■ Information shown ■
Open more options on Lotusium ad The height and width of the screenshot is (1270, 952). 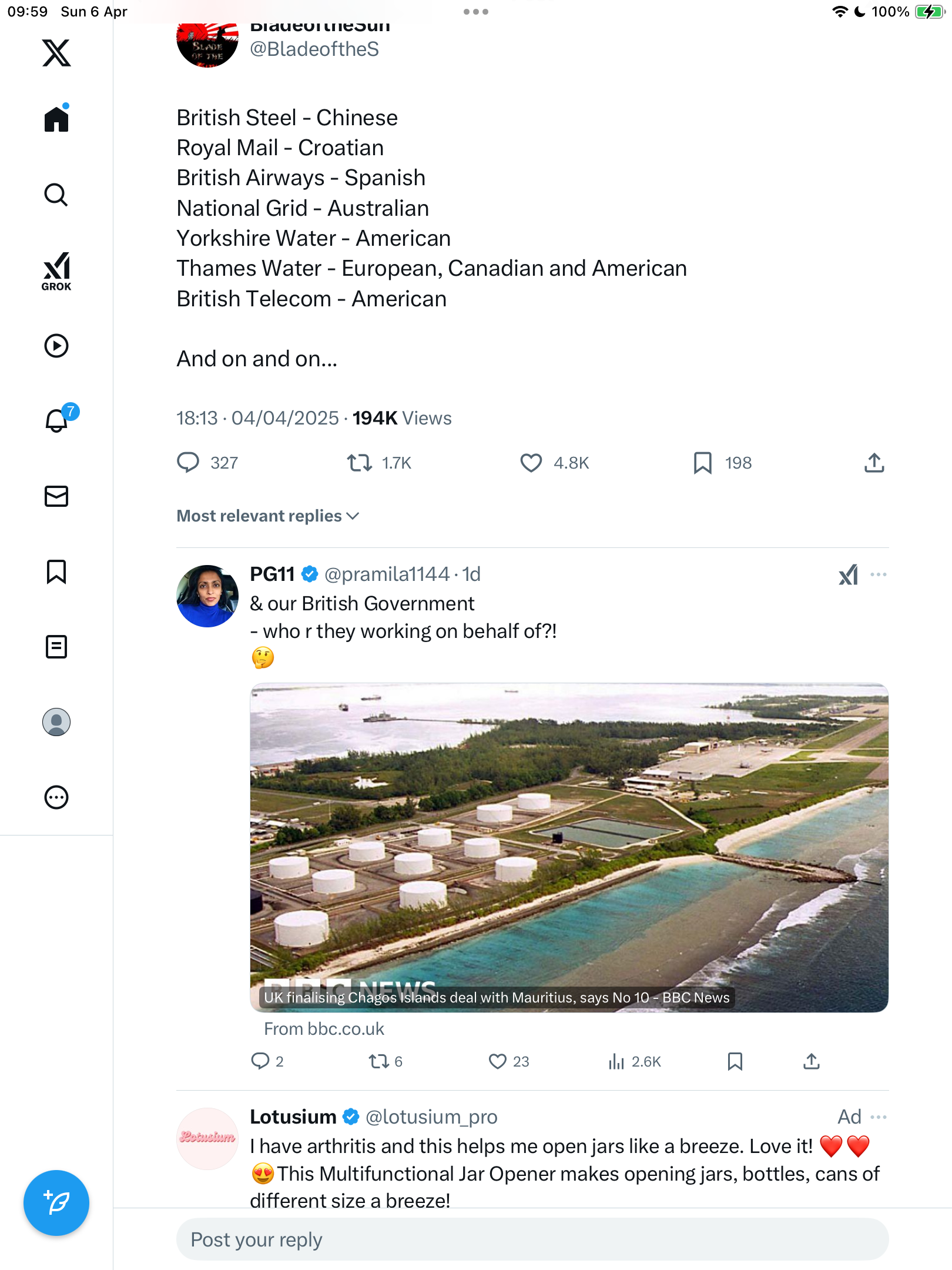pos(879,1117)
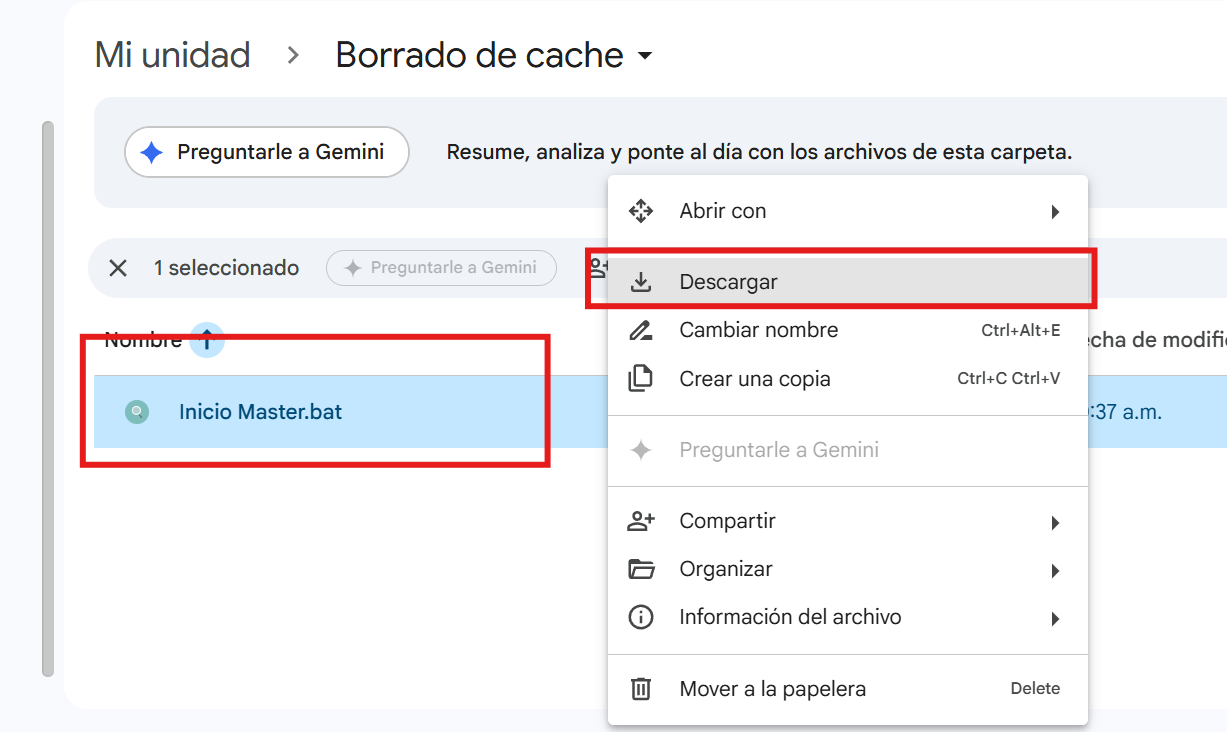
Task: Toggle name sort order arrow
Action: tap(207, 340)
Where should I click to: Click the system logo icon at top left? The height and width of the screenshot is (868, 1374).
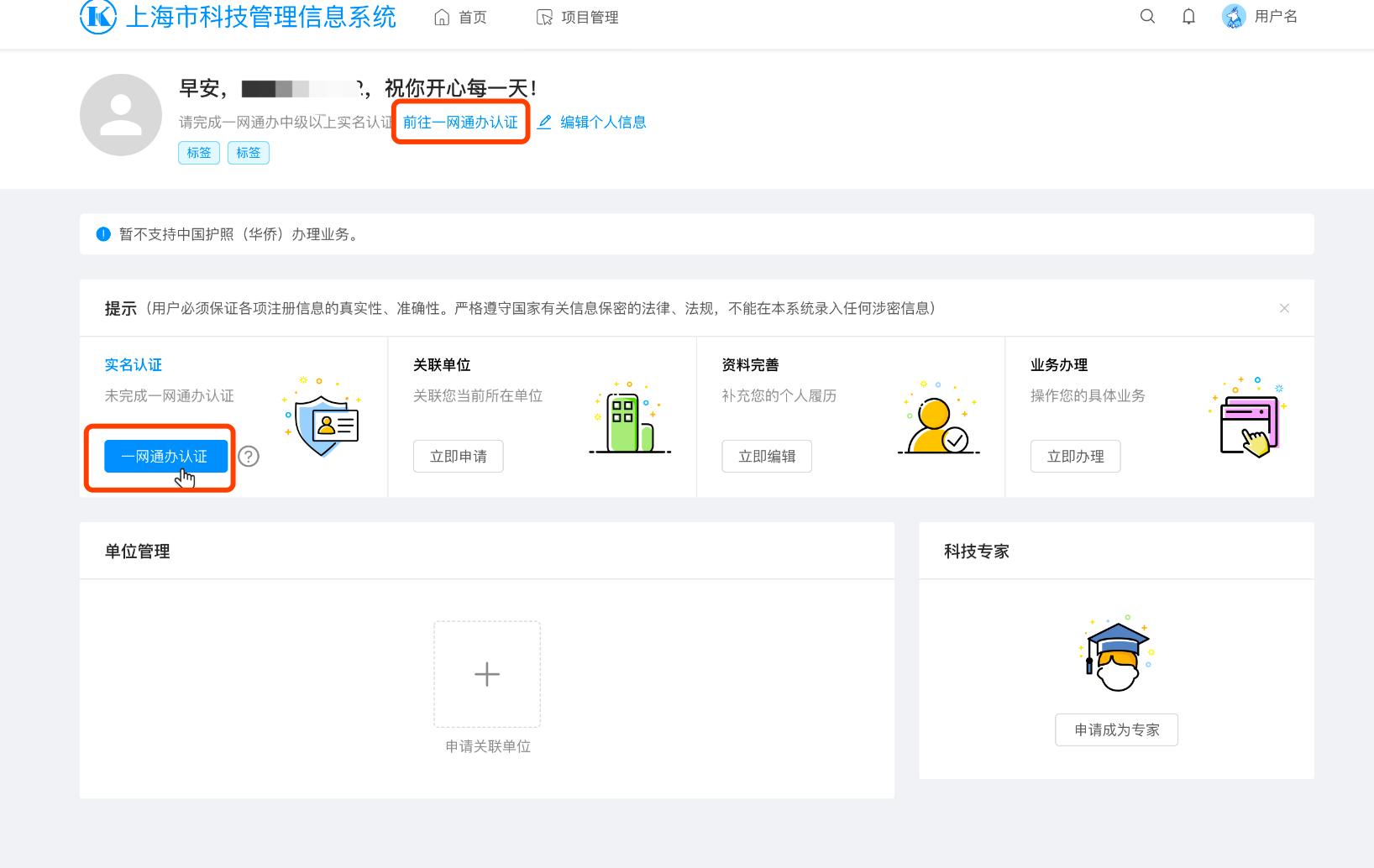98,16
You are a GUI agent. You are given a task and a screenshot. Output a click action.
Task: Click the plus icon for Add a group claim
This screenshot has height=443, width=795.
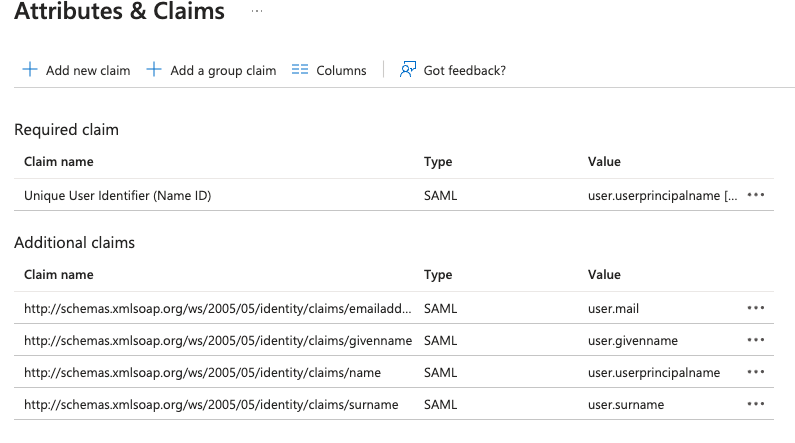click(x=154, y=69)
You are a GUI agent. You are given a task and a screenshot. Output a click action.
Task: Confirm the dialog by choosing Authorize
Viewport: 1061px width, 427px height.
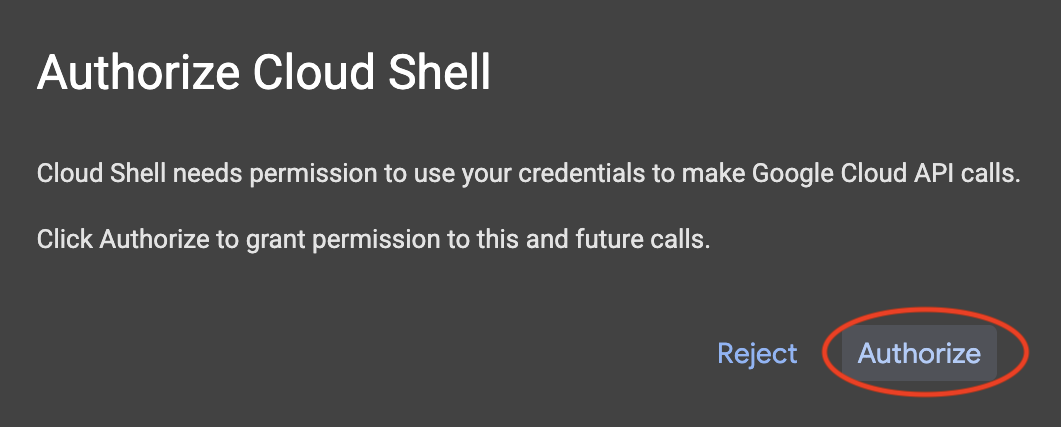919,353
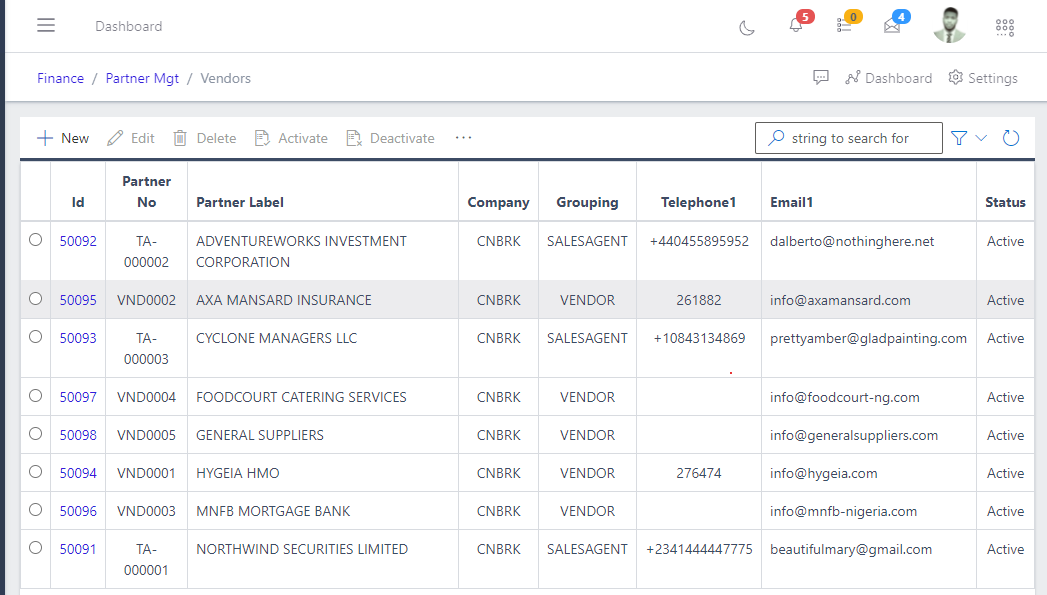
Task: Open the filter icon beside search
Action: 958,137
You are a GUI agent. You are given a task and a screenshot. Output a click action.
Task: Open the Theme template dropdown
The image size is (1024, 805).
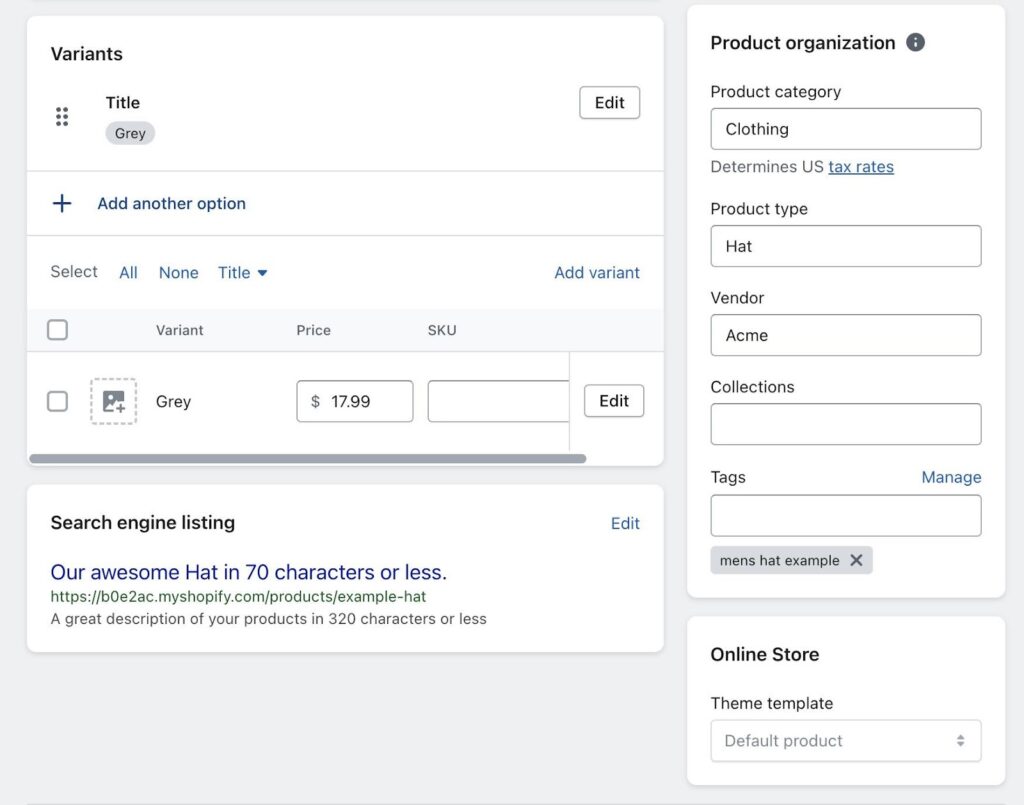coord(845,741)
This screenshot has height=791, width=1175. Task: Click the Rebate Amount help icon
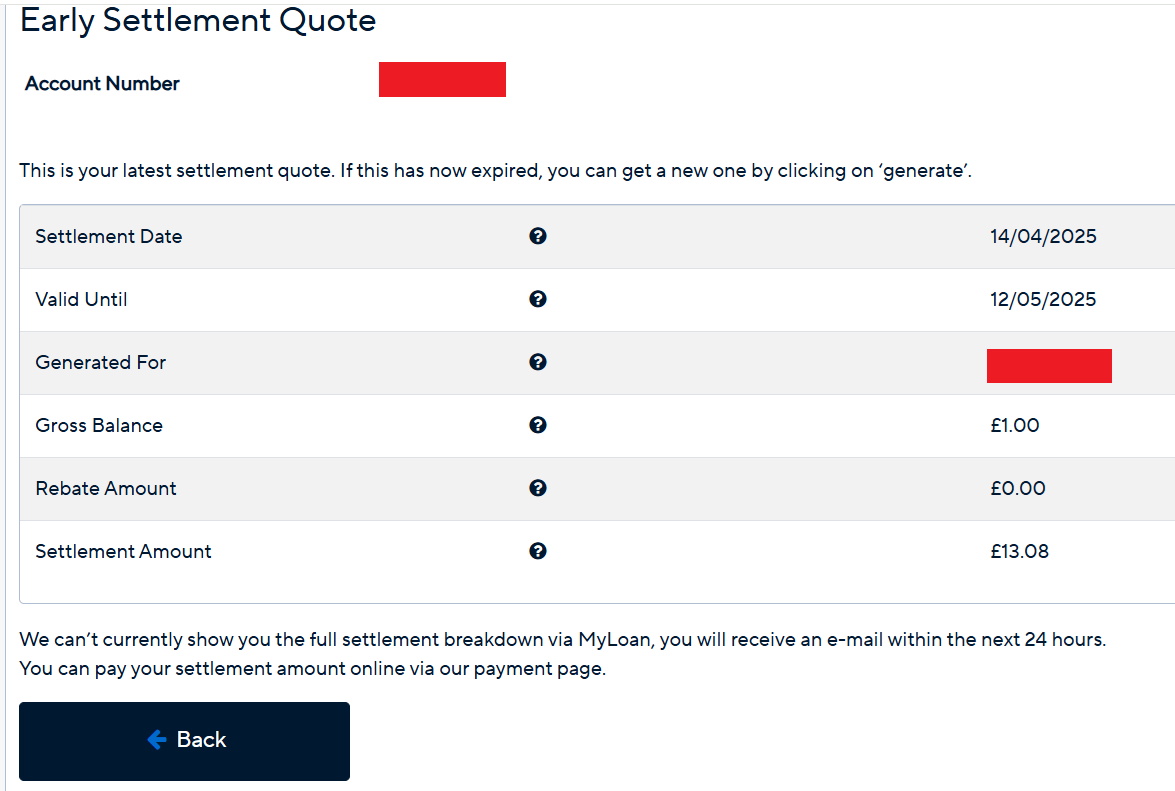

■ Assignment ■
Give again, unchanged, only the lines from the line containing "This screenshot has height=443, width=795." to the last line of the records above. Pictures do not belong in the copy.

■ Reply ■
This screenshot has height=443, width=795.
click(x=154, y=69)
You are a GUI agent. You are given a task and a screenshot. Output a click action.
Task: Confirm the dialog by choosing Authorize
Viewport: 1061px width, 427px height.
919,353
Task: Open the filter icon beside search
Action: 958,137
You are a GUI agent. You are given a task and a screenshot. Output a click action.
Task: Open the Theme template dropdown
The image size is (1024, 805).
coord(845,741)
This screenshot has height=791, width=1175. Task: Click the Rebate Amount help icon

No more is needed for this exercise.